Saved entries
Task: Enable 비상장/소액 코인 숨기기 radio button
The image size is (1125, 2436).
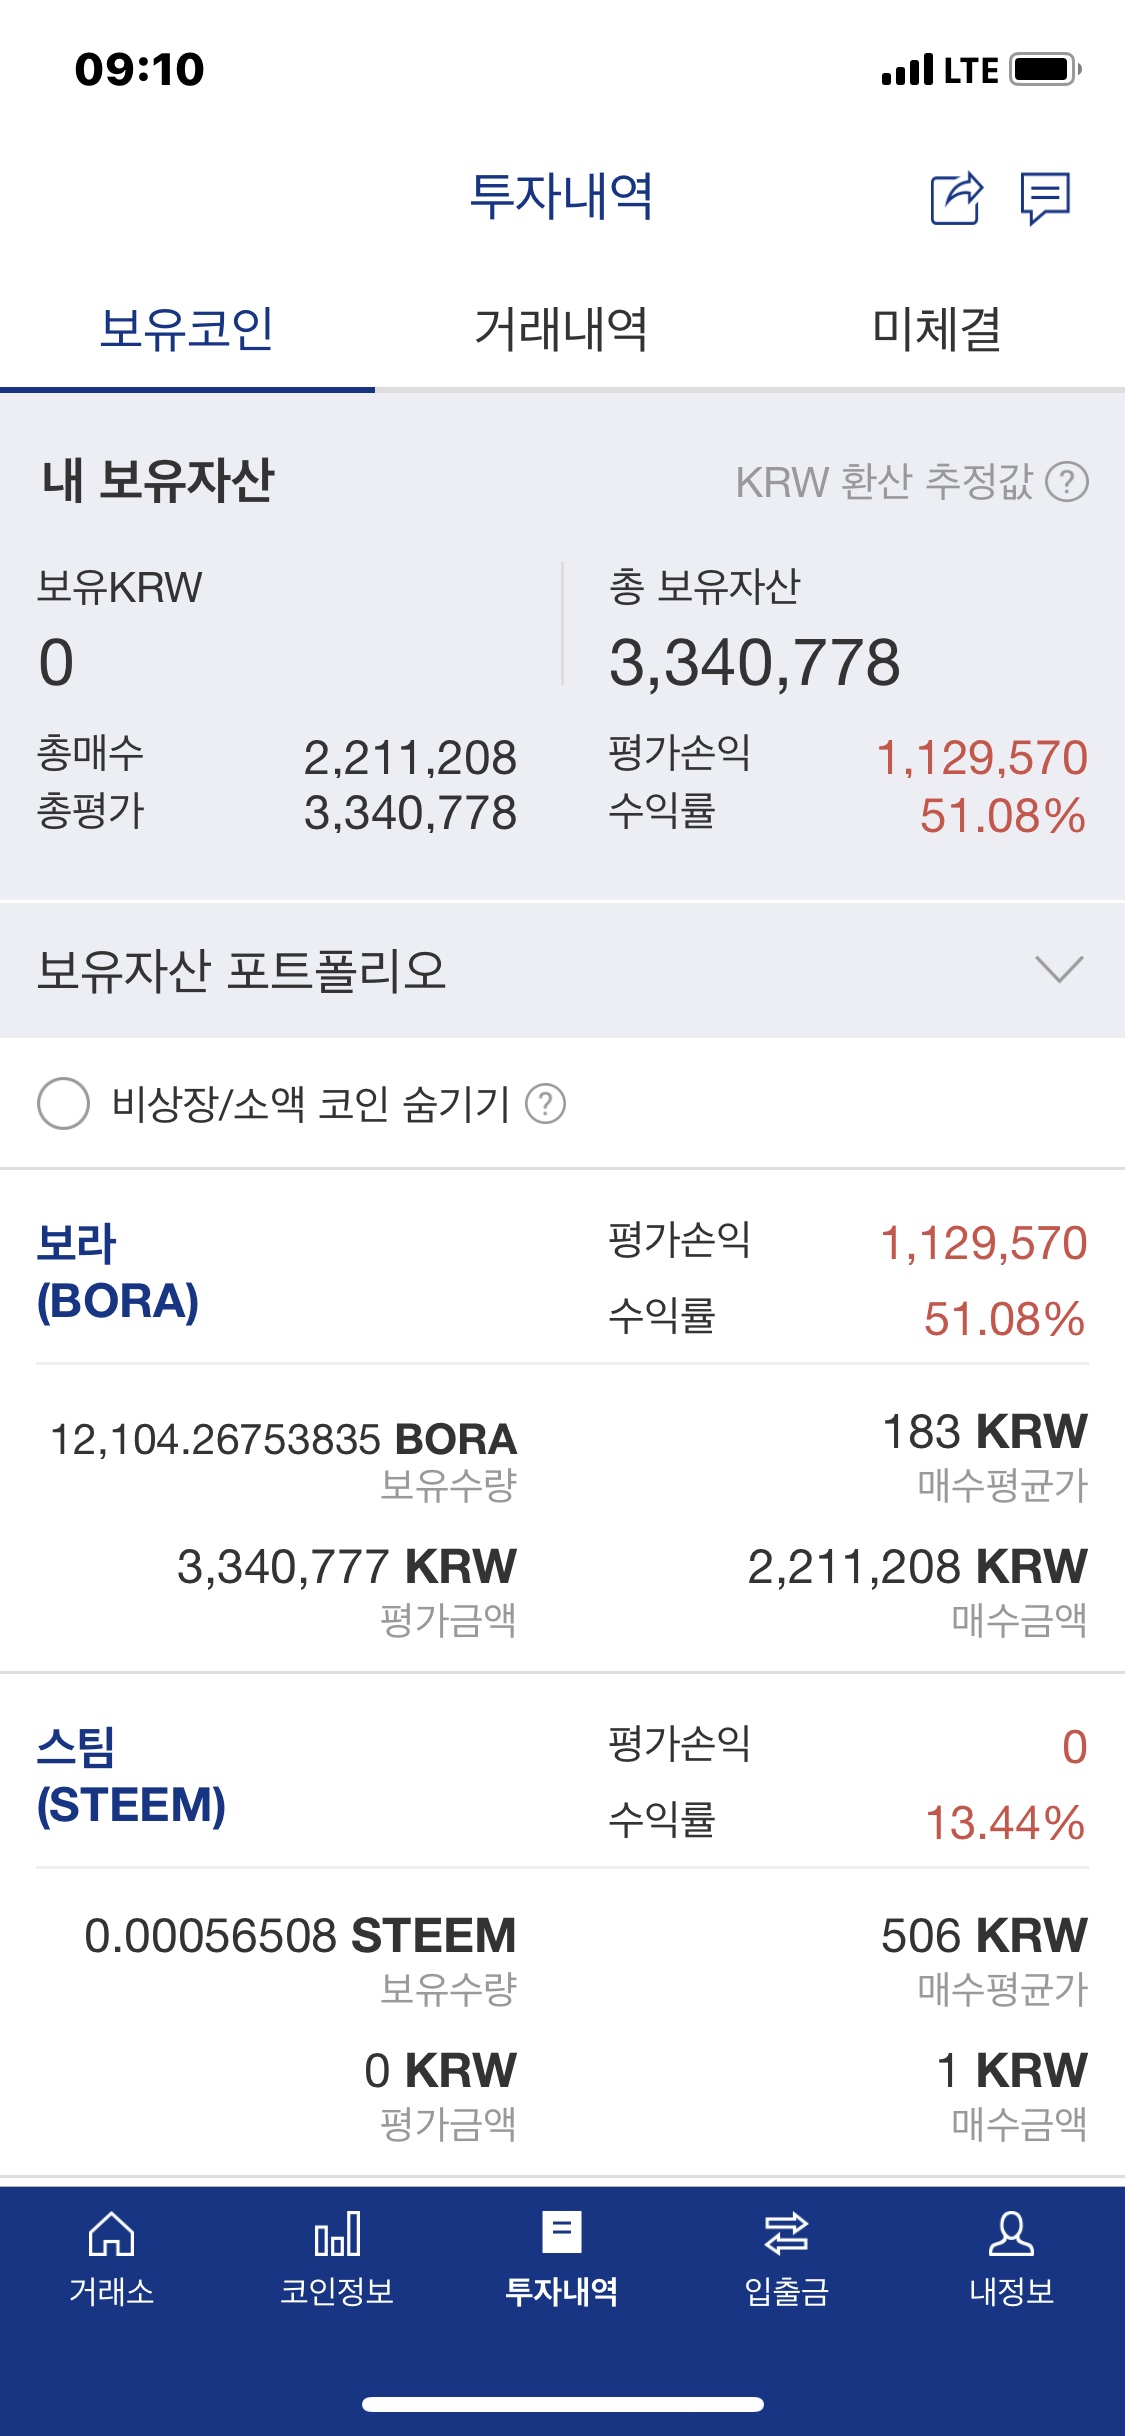Action: click(x=63, y=1104)
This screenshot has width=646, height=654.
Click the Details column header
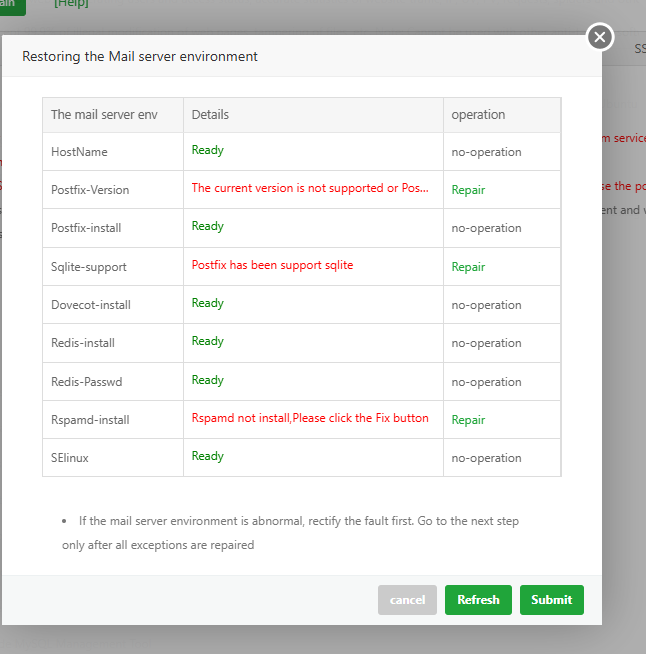pyautogui.click(x=210, y=115)
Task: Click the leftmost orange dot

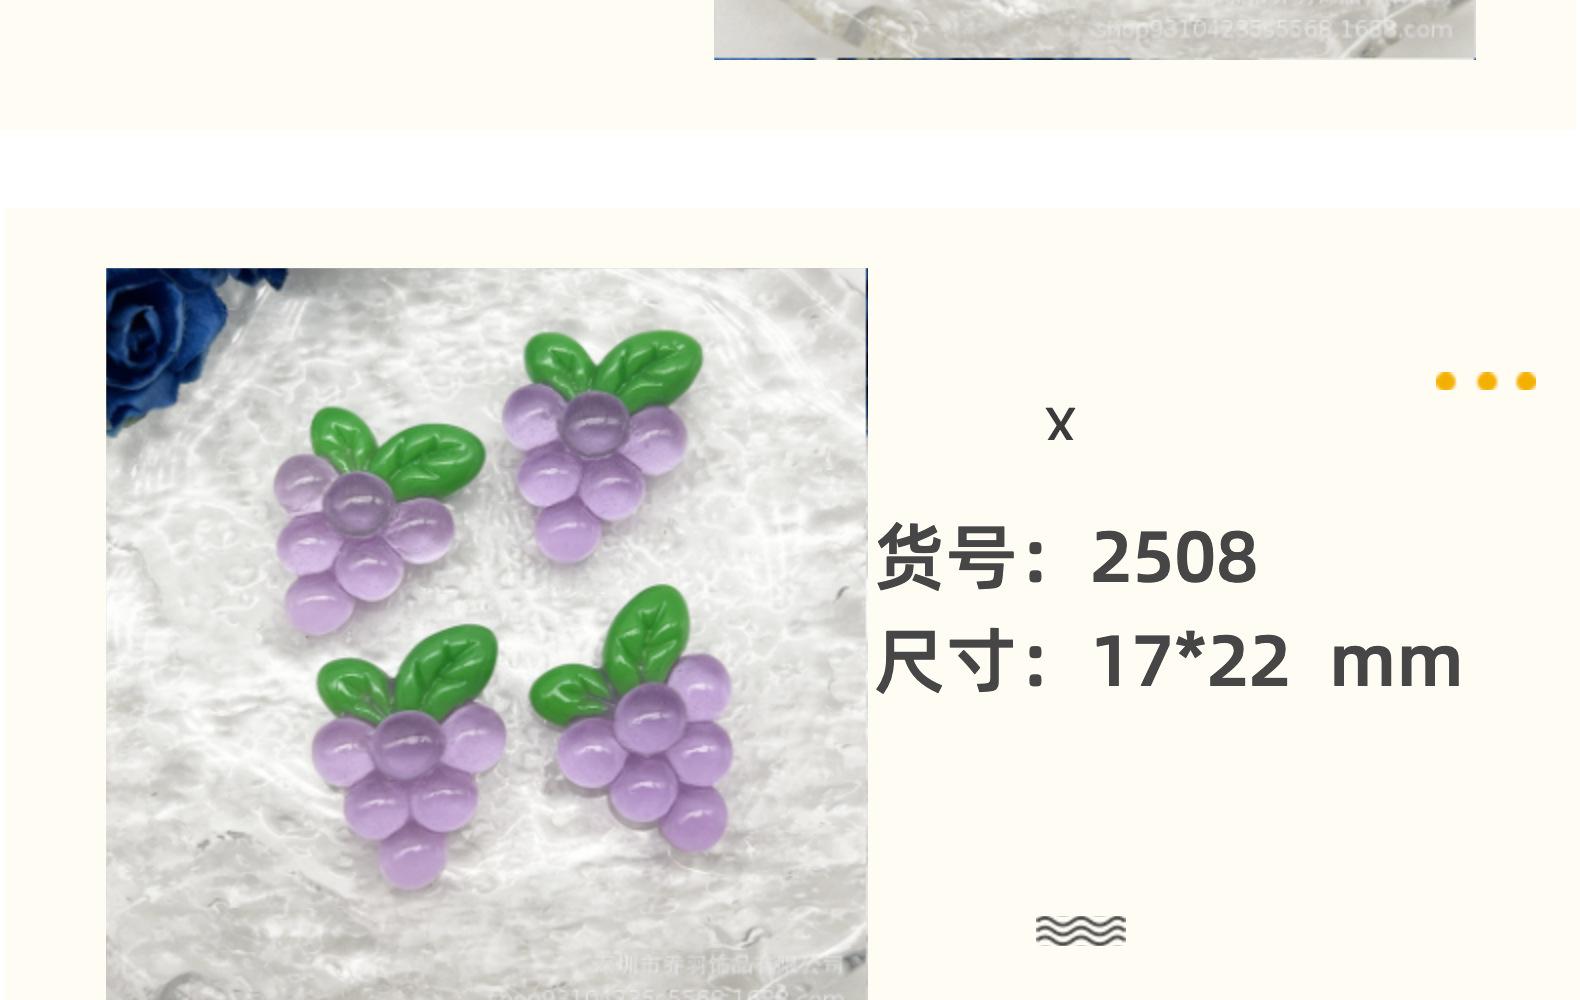Action: [x=1445, y=381]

Activity
Restate the entries verbatim and exclude any pictures.

Exercise result
Task: Enable 비상장/소액 코인 숨기기 radio button
The image size is (1125, 2436).
Action: click(x=63, y=1104)
This screenshot has width=646, height=654.
Click the Details column header
pyautogui.click(x=210, y=115)
Task: Click the leftmost orange dot

Action: [x=1445, y=381]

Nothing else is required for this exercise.